Isabelle Pangault grew up in the Sologne, that slightly mysterious landscape of forest and wetland between the course of the Loire and the Cher. Once inhospitable and in parts close to impenetrable, the land once created a natural border between two great Celtic tribes, the Carnutes to the north, and the Bituriges Cubi to the south. It was little more than a swamp, but the creation of fish ponds during the Middle Ages proved a profitable activity, one side effect of which was the drainage of the water-logged land, yielding many acres of fertile soils ideal for agriculture. The natural fauna living among the trees also made for good hunting, and proved a magnet to France’s kings and nobleman. François I (1494 – 1547) was one who came here frequently, building the magnificently overstated Château de Chambord as his hunting lodge.

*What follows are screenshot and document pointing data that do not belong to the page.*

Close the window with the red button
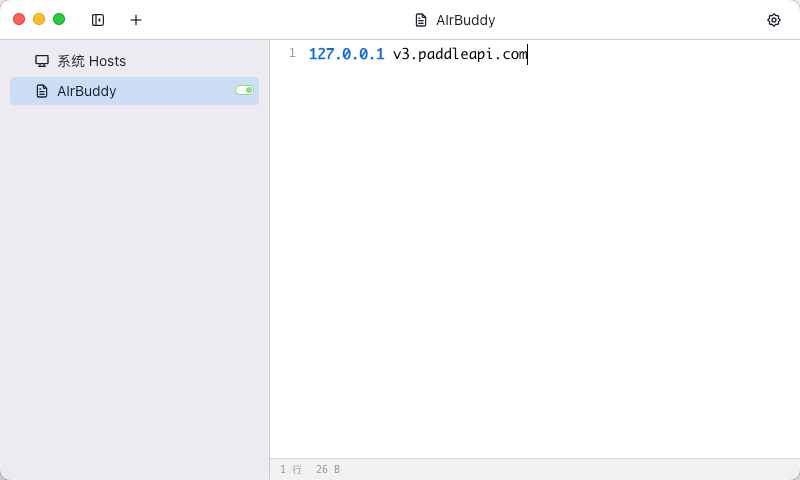Screen dimensions: 800x480 [19, 19]
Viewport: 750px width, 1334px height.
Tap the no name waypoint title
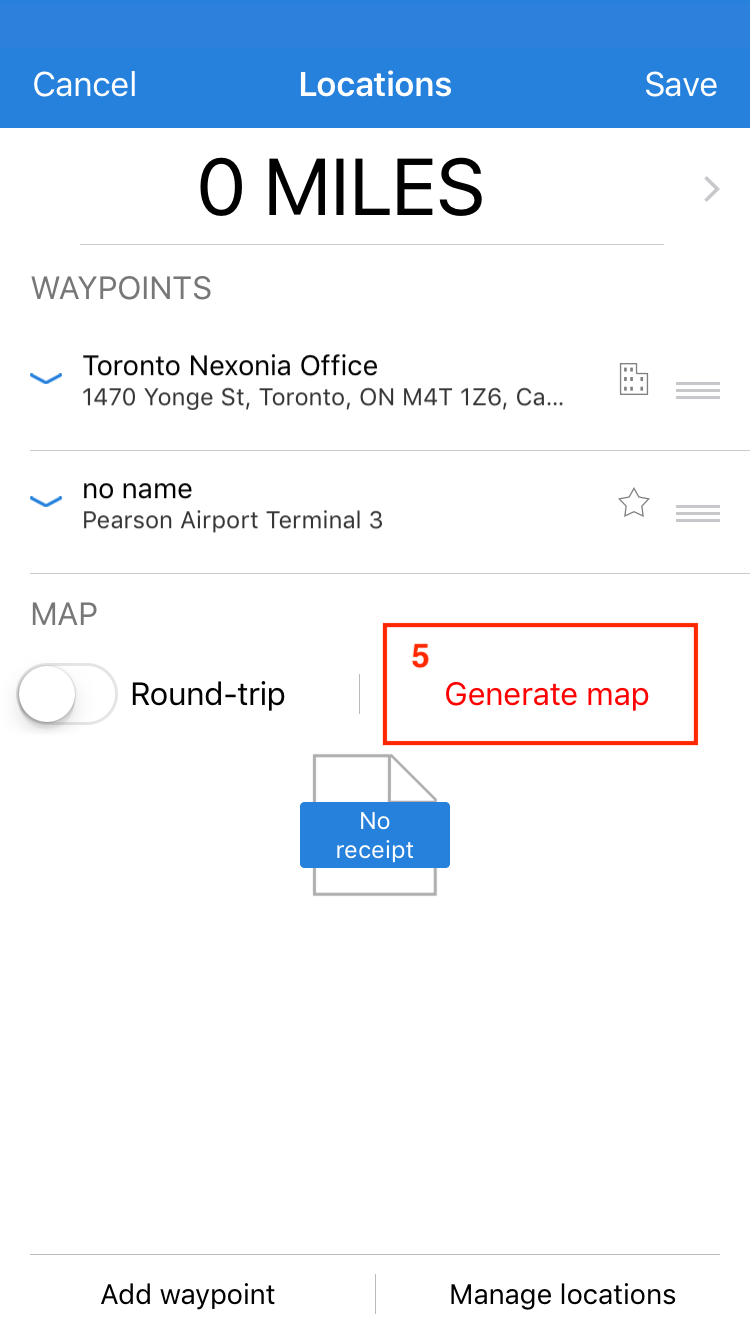pos(137,489)
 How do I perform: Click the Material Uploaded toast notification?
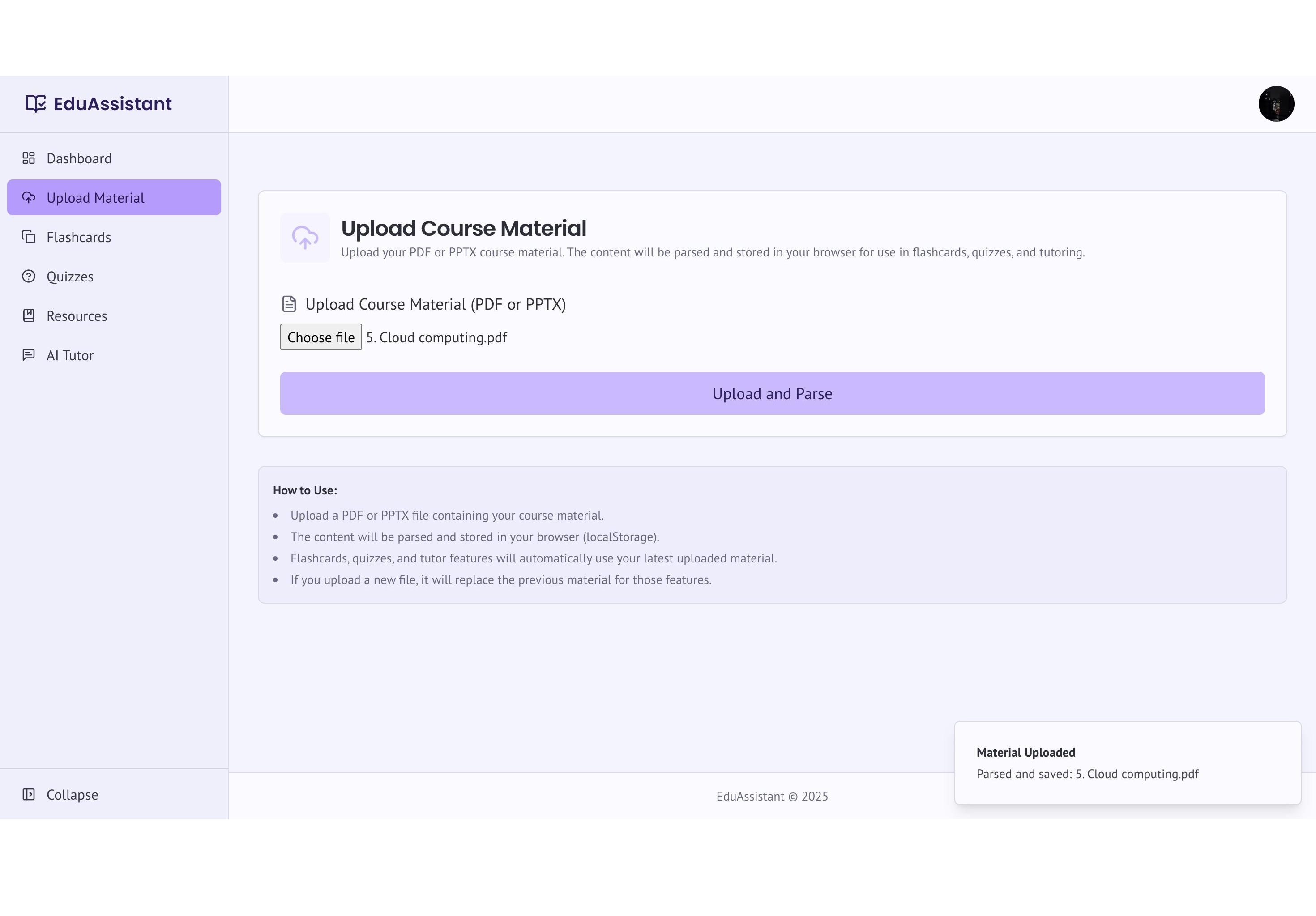point(1127,763)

In later years the region went into decline once more, as did many regions along he Loire Valley, and the land slowly began to return to nature. It was only the interest shown by Louis-Napoléon Bonaparte (1808 – 1873), president of the new French republic and future emperor, who owned an estate at Lamotte-Beuvron, midway between Romorantin-Lanthenay and Orléans, which ultimately led to the region’s regeneration. And although the many textile mills which sprang up around Romorantin-Lanthenay enjoyed some success, the focus here was largely on agriculture. And, of course, viticulture.
Today the Sologne is home to a number of notable vignerons, including some of the Loire Valley’s most cultish names. There are few rules of note, and so the style and quality can vary greatly from one domaine to the next. One new addition to our list of noteworthy names is Isabelle Pangault, of L’Affût.